Elephants line the room where But Here We Are was made. A lot to talk around, but not about. Foo Fighters consider a loss and create alternative rock from the gaping hole left and it is hard to find much else in the meaning. That is not to say Foo Fighters do not offer up an emotionally stringent album, their best in years, but it is bold to see them wear their heart on their sleeve throughout. But Here We Are is an acceptance. There they are, quite literally, still toiling away as best they can. It is hard not to siphon off some of the heartbreak and offer it up to weaker spots on But Here We Are, which, to its credit, is one of the most consistent records the band has put out.

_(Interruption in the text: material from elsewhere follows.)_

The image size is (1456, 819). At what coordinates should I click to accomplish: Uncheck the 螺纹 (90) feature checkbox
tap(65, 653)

Whether this consistency comes from grief or from being moved into writing solid riffs and battling back emotionally wrought topics is neither here nor there for Dave Grohl and company. Defined by a singular as Rebecca Black was on Let Her Burn, the statement included on each record is important and wild enough to warrant sole focus. Foo Fighters still maintain course and bring about some intense moments beyond their grief-stricken Under You and Show Me How. Third track Hearing Voices maintains some grand and well-focused rock riffs. “Nothing like you could last forever,” is given a leg up into grieving processes rather than the elusive romance which could come before Hawkins’ passing. Title track But Here We Are seems to be carrying this momentum forward, but becomes a little broad and empty when lyrical meaning is needed.

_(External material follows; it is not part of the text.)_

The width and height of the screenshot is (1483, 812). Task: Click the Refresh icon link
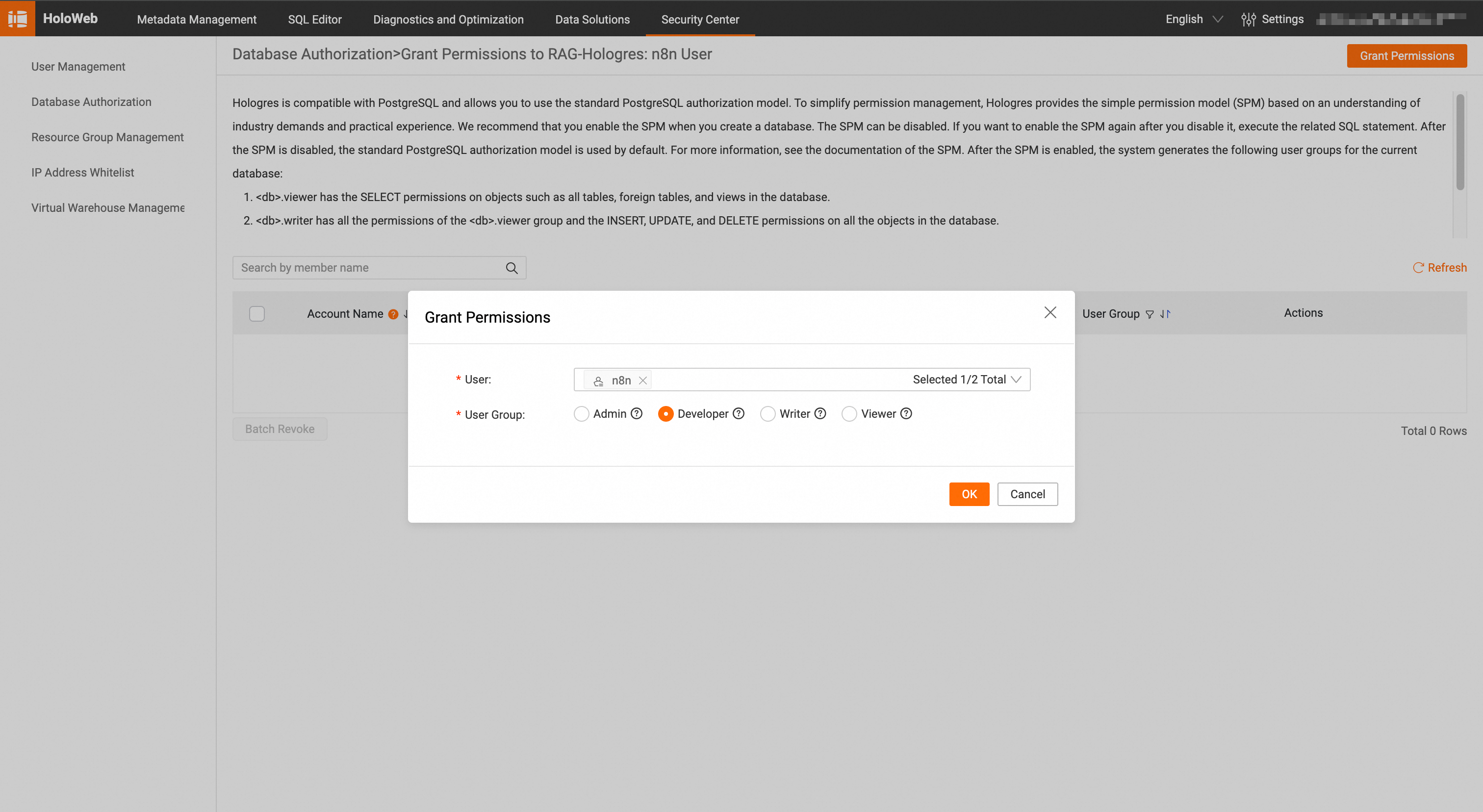(1439, 268)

Illusions and hopes of reality stepping in to take them away from somewhere they feel sincerely uncomfortable, Foo Fighters are left reeling once more. But Here We Are as a concept and album are strong through the honesty and openness of their sorrow. Grohl sounds nothing short of fantastic on these tracks, and the real consistency found throughout is his voice and the power of it. He takes dual duties and drums away too, the only real replacement they could have for the studio recordings. Often it takes deep trauma or a bruising experience to move an artist or group into making something beyond what is expected, and this is the case for But Here We Are. Always heading back to the misery and mourning, The Glass does well to provide the intimacies and brotherly connection of Grohl, Hawkins and the band. It is hard to mount much other reason to these tracks, but they sound strong and informed.
Left to live without him, Foo Fighters demonstrate their emotional core, polishing off where they should have been drawing from for so many years before it. Structural change brings out the best, or, in the case of Foo Fighters, the authentic form. Plain white album covers, the dashing of slight light a rebirth for a band who it could be argued were heading through the motions over their last few releases. Nothing At All hears the band reconnect with their bitterness and the harshness they once had in their youth. Grohl has kept it under wraps for so long But Here We Are begins to shock and surprise around every corner. From classy ten-minute beast The Teacher to an acceptable end on Rest, Foo Fighters now has something to fight for after a decade in the wilderness.